- 1Limiting similarity theory predicts that successful invaders should differ functionally from species already present in the community. This theory has been tested by manipulating the functional richness of communities, but not other aspects of functional diversity such as the identity of dominant species. Because dominant species are known to have strong effects on ecosystem functioning, I hypothesized that successful invaders should be functionally dissimilar from community dominants.
- 2To test this hypothesis, I added seeds of 17 different species to two different experiments: one in a natural oldfield community that had patches dominated by different plant species, and one in grassland mesocosms that varied in the identity of the dominant species but not in species richness or evenness. I used indicator species analyses to test whether invaders had higher establishment success in plots with functionally different dominant species.
- 3A large percentage of invader species (47–71%) in both experiments showed no difference in affinity across the different dominant treatments, although one-third of species did show some evidence for limiting similarity. Exotic invaders had much higher invasion success than native invaders, and seemed to be inhibited by dominant species that were functionally similar. However, even these invasion patterns were not consistent across the two experiments.
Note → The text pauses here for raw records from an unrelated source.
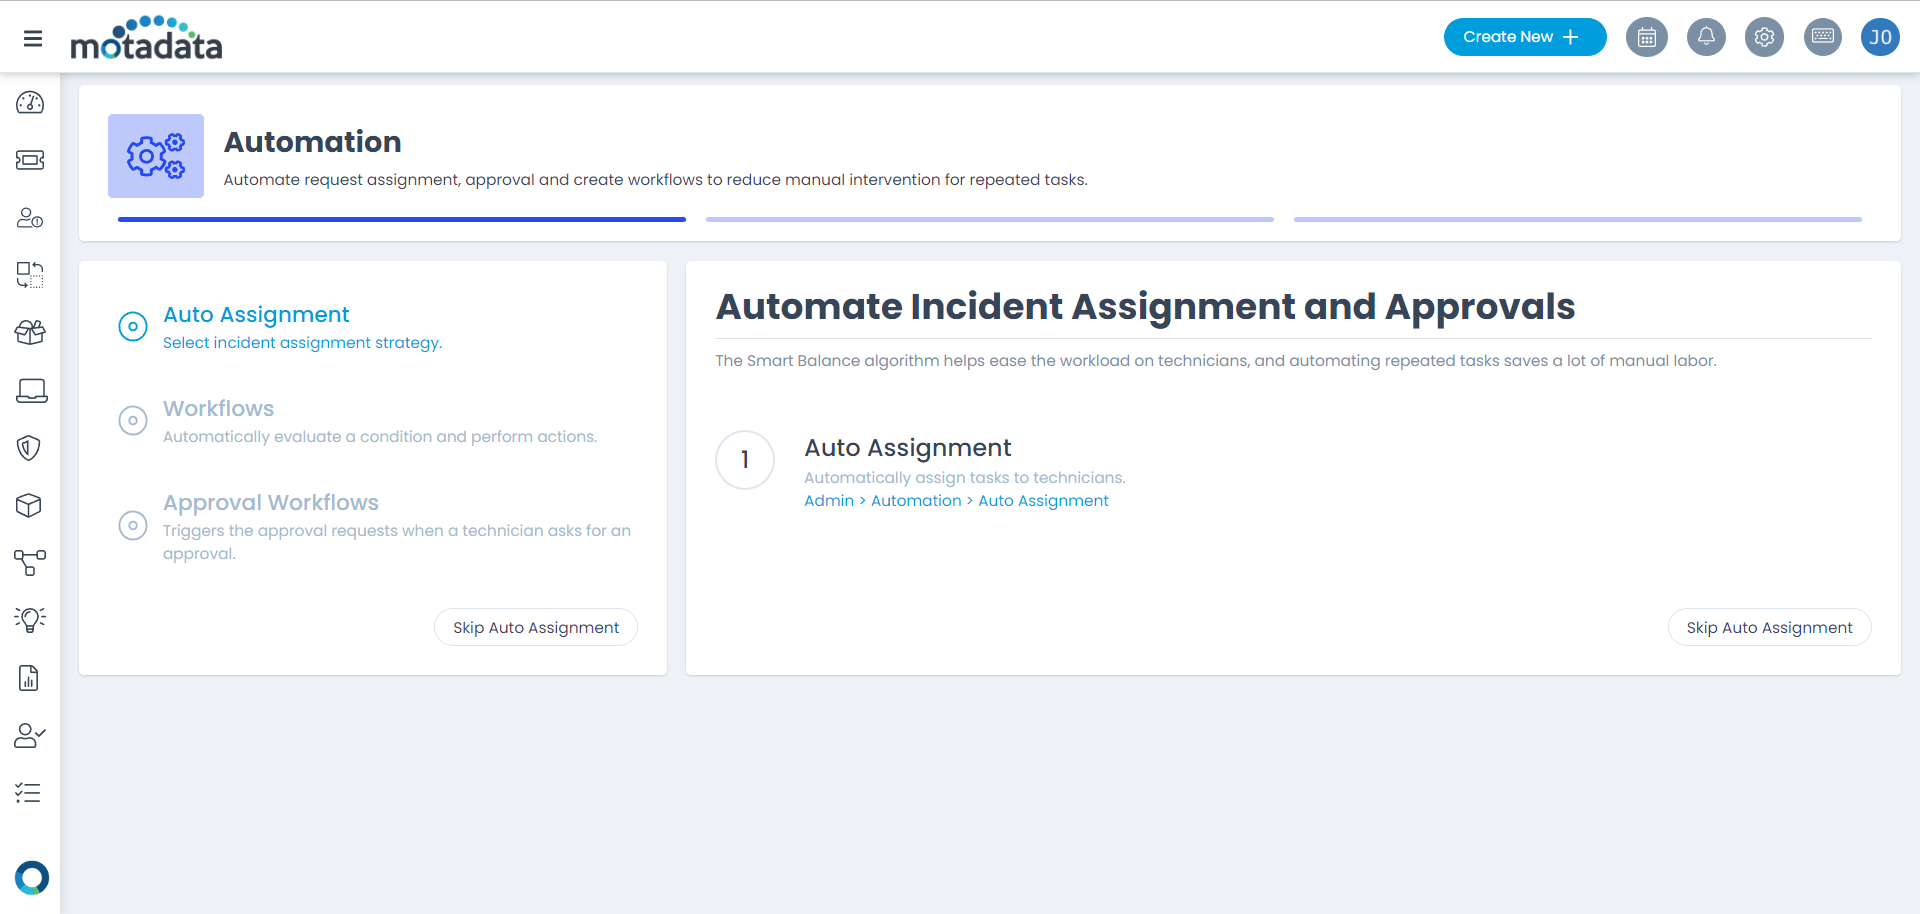
Task: Select the Workflows step radio
Action: [133, 421]
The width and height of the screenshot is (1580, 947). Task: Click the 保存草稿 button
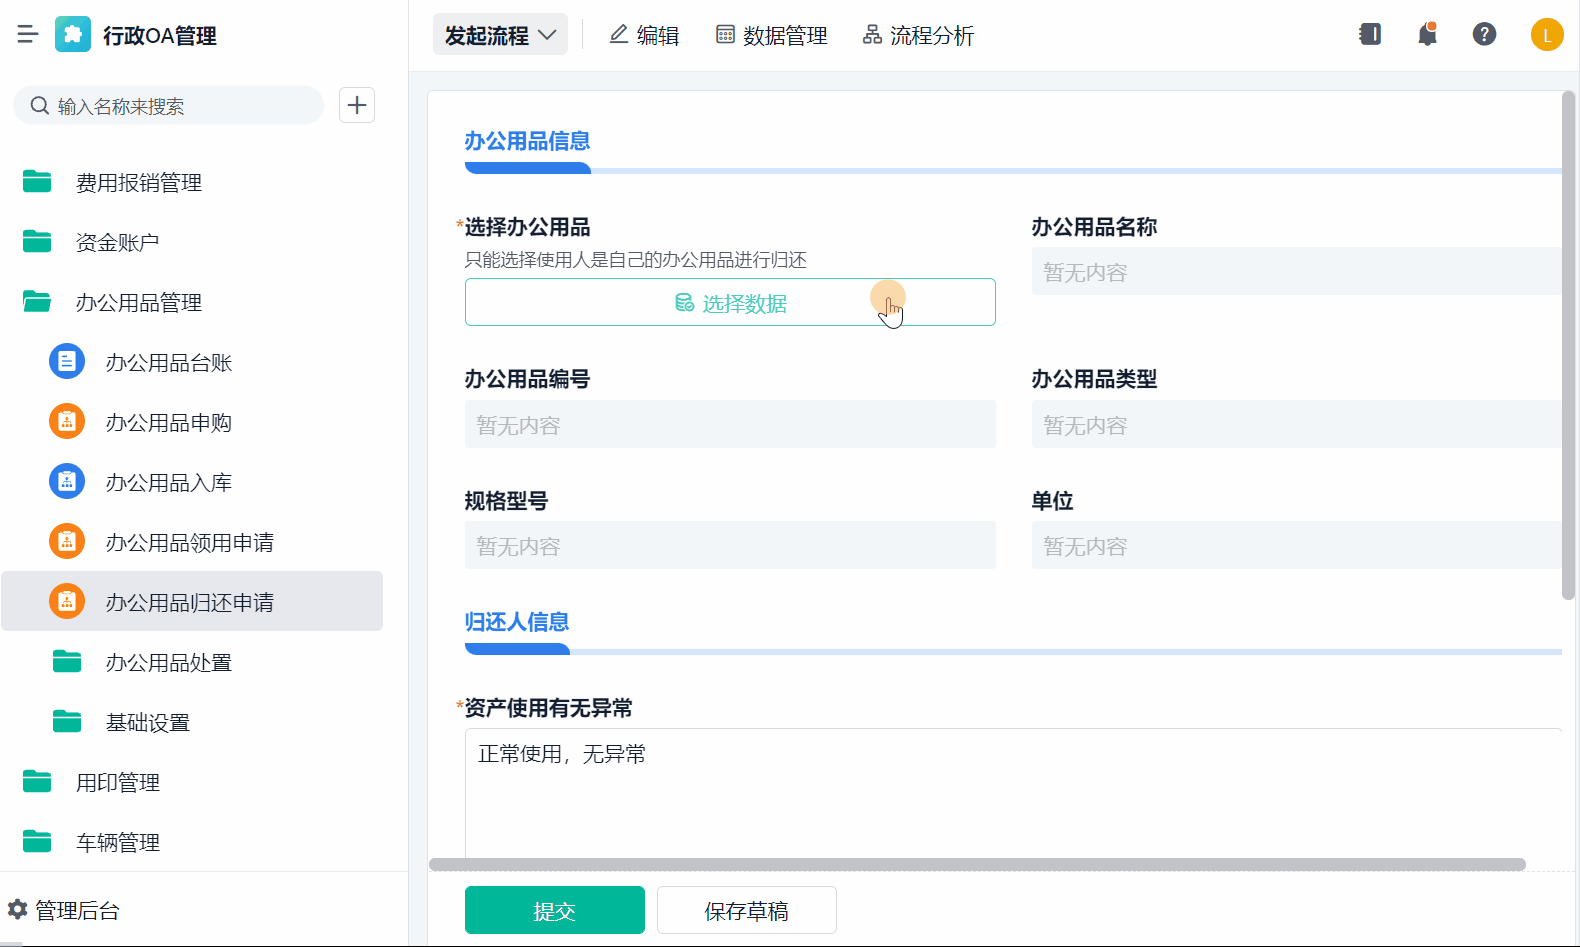click(746, 910)
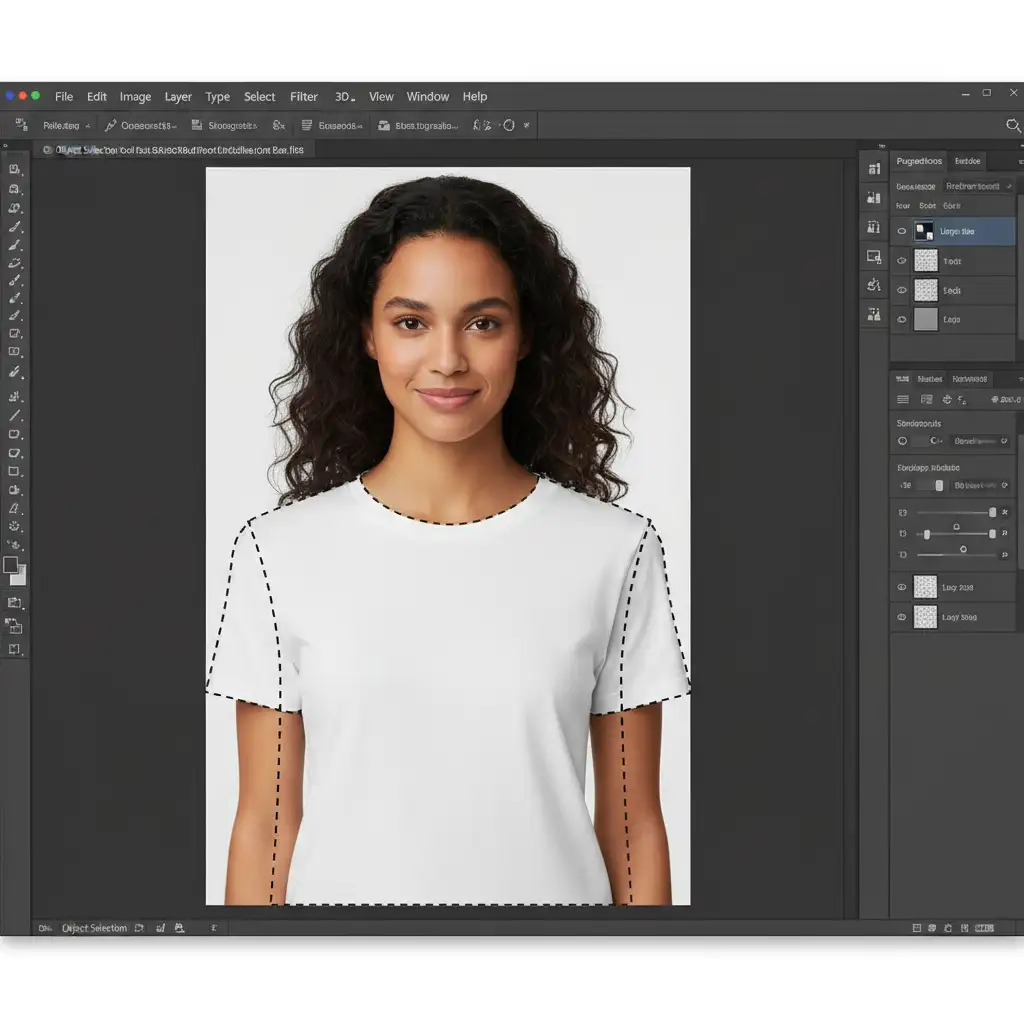Click the open document's title tab
Viewport: 1024px width, 1024px height.
coord(178,150)
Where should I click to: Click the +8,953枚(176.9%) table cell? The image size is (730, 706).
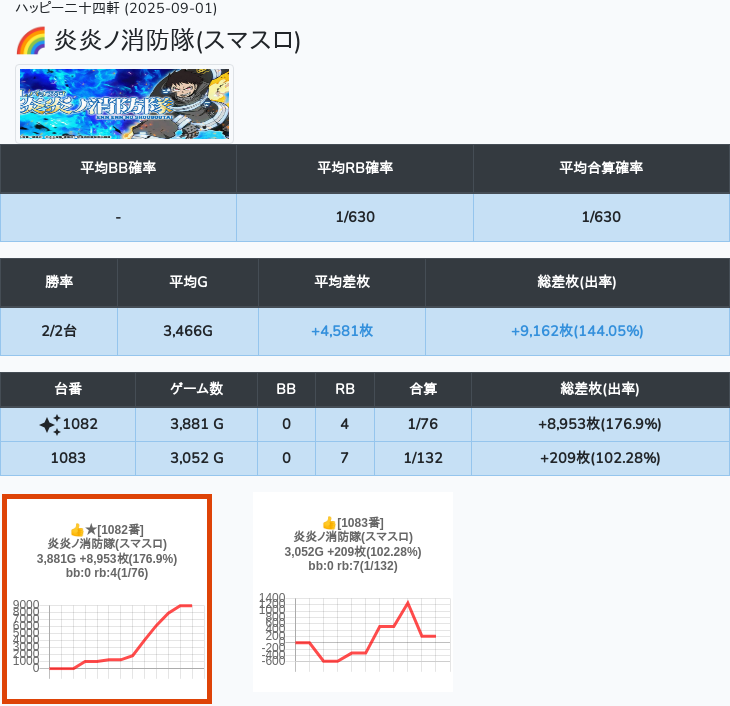(600, 424)
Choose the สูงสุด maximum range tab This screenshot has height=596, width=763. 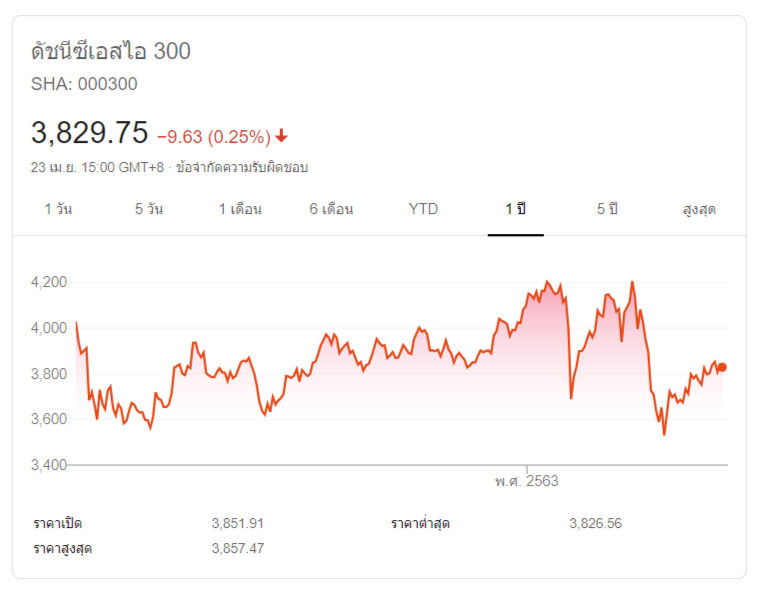[x=699, y=210]
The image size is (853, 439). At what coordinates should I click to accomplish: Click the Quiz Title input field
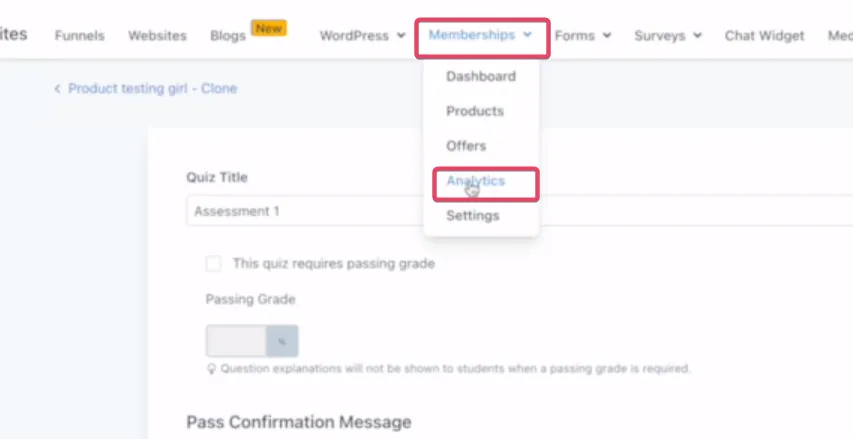click(x=520, y=211)

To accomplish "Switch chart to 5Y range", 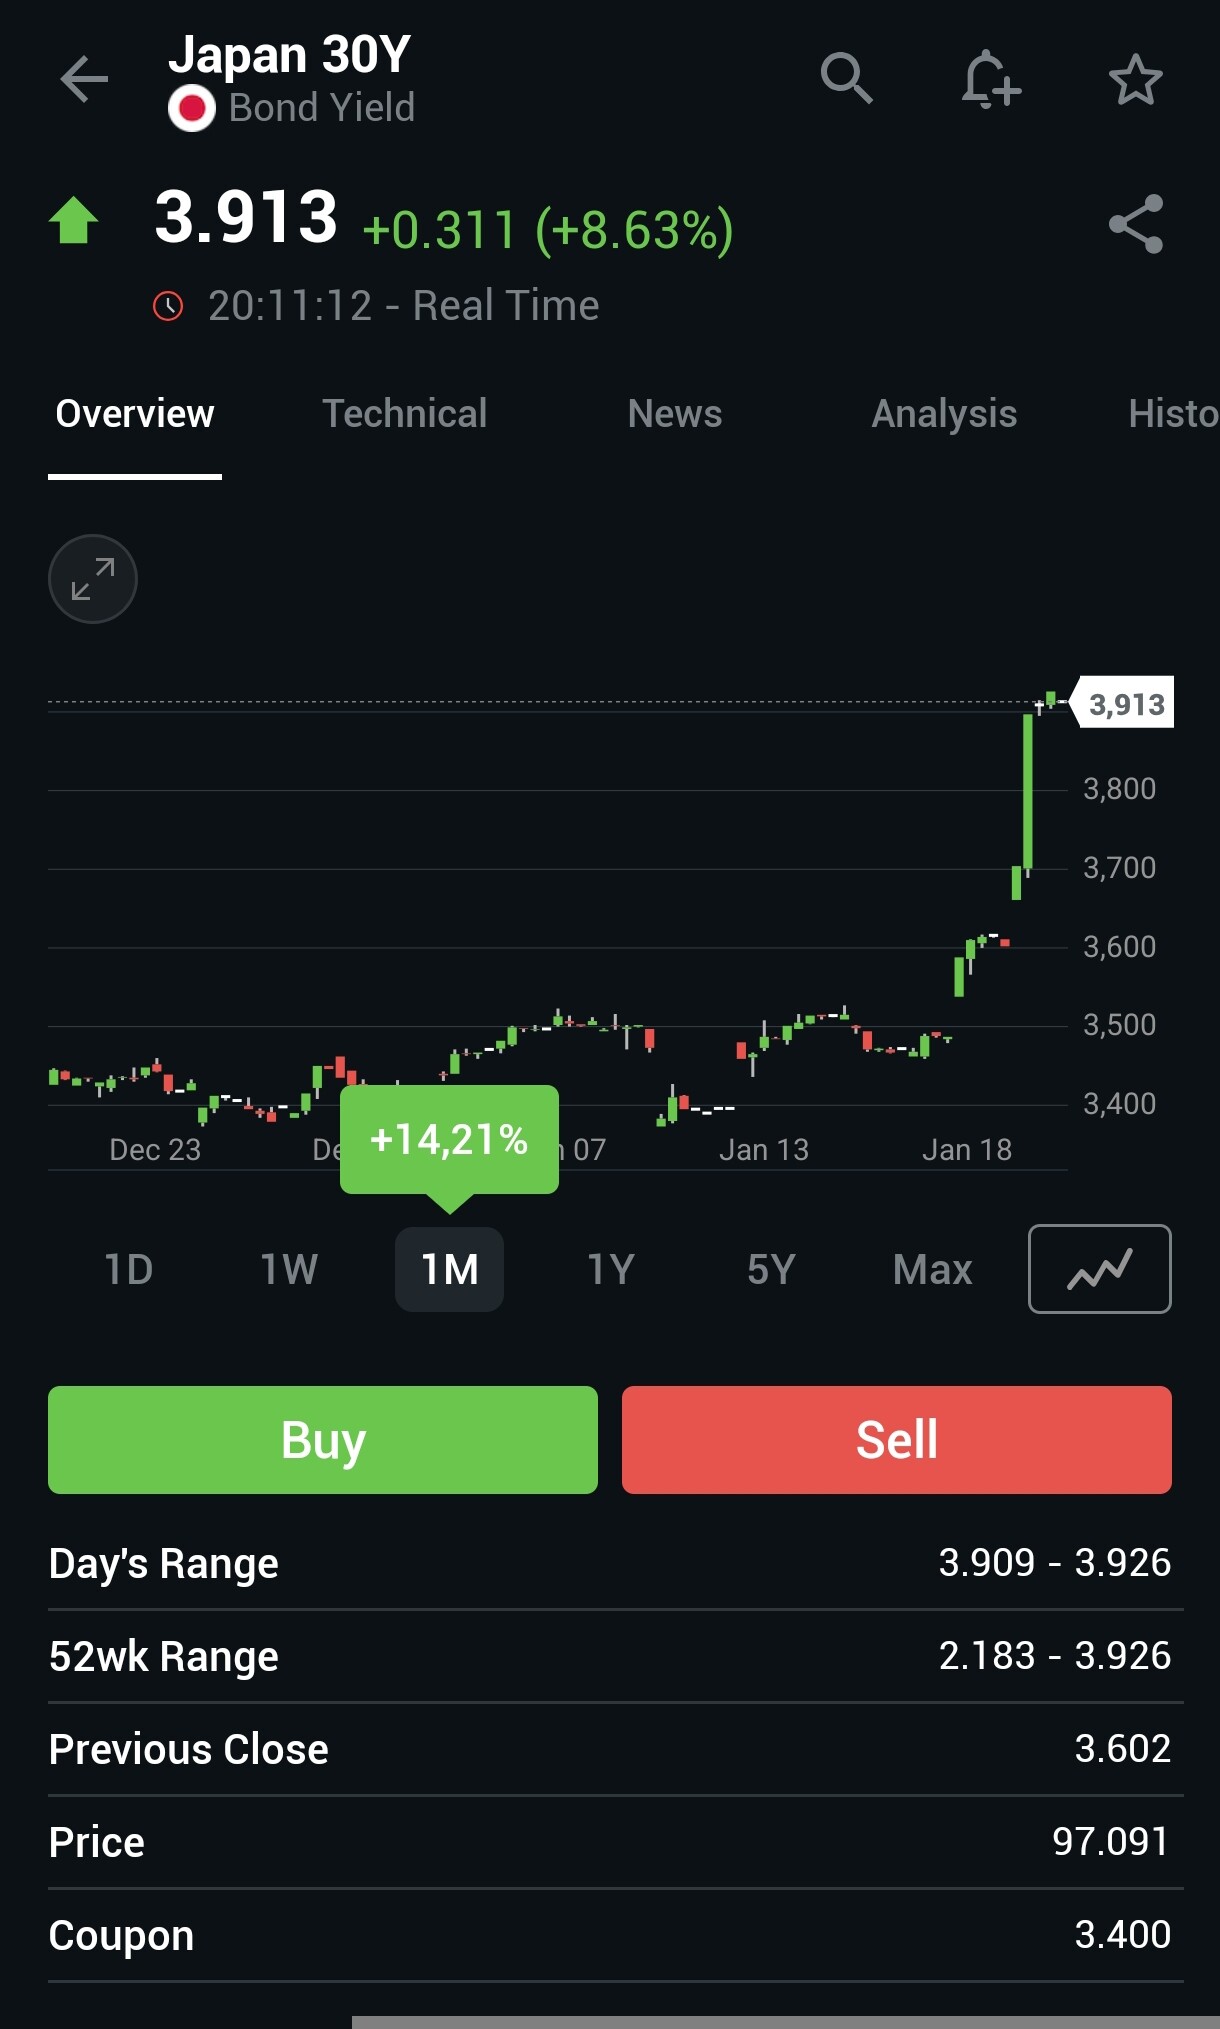I will (771, 1270).
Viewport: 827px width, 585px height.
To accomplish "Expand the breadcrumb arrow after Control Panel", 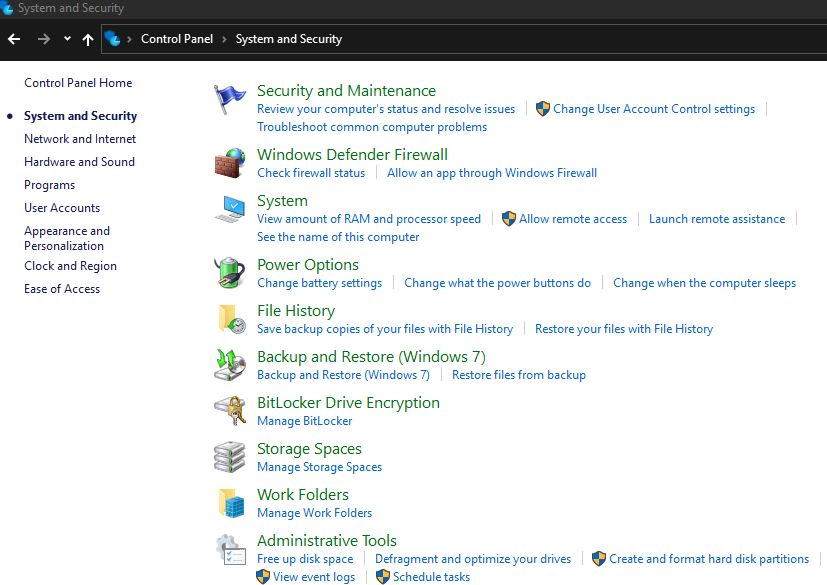I will 222,38.
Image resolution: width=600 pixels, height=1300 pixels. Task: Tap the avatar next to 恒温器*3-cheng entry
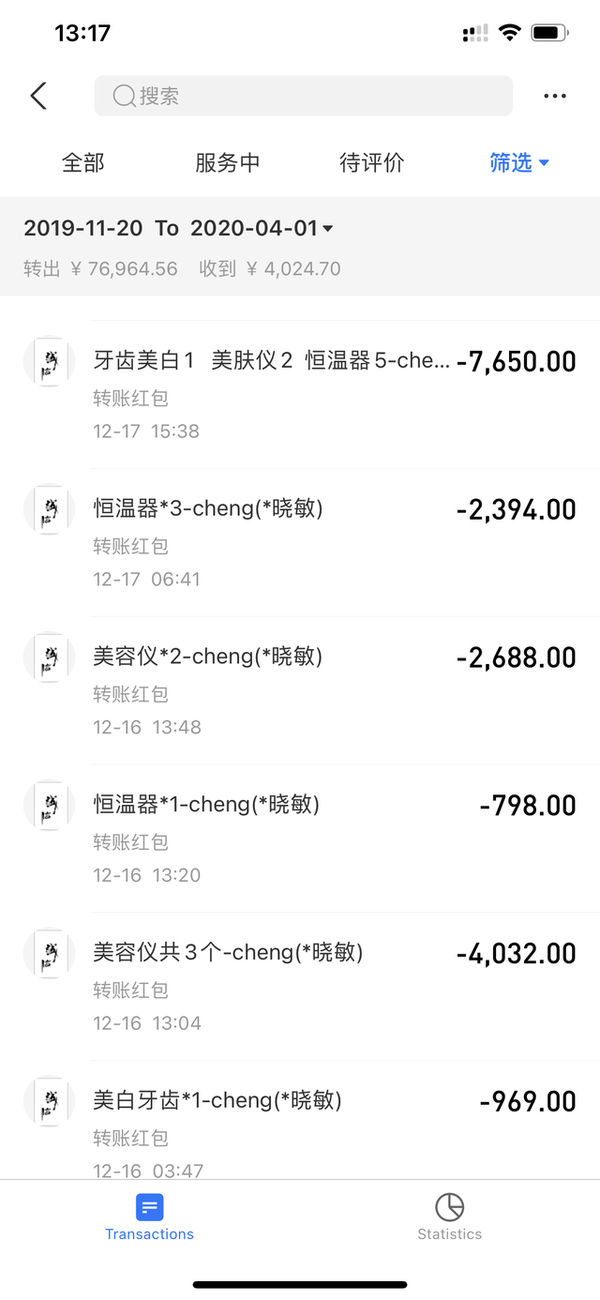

- 4The results from this study show that there is some evidence that dominant species suppress invasion by functionally similar species, beyond the effect of simple presence or absence of species in communities, although it is not the sole factor affecting invasion success. Patterns of invasion success were inconsistent across species and experiments, indicating that other studies using only a single species of invader to make conclusions about community invasibility should be interpreted with caution.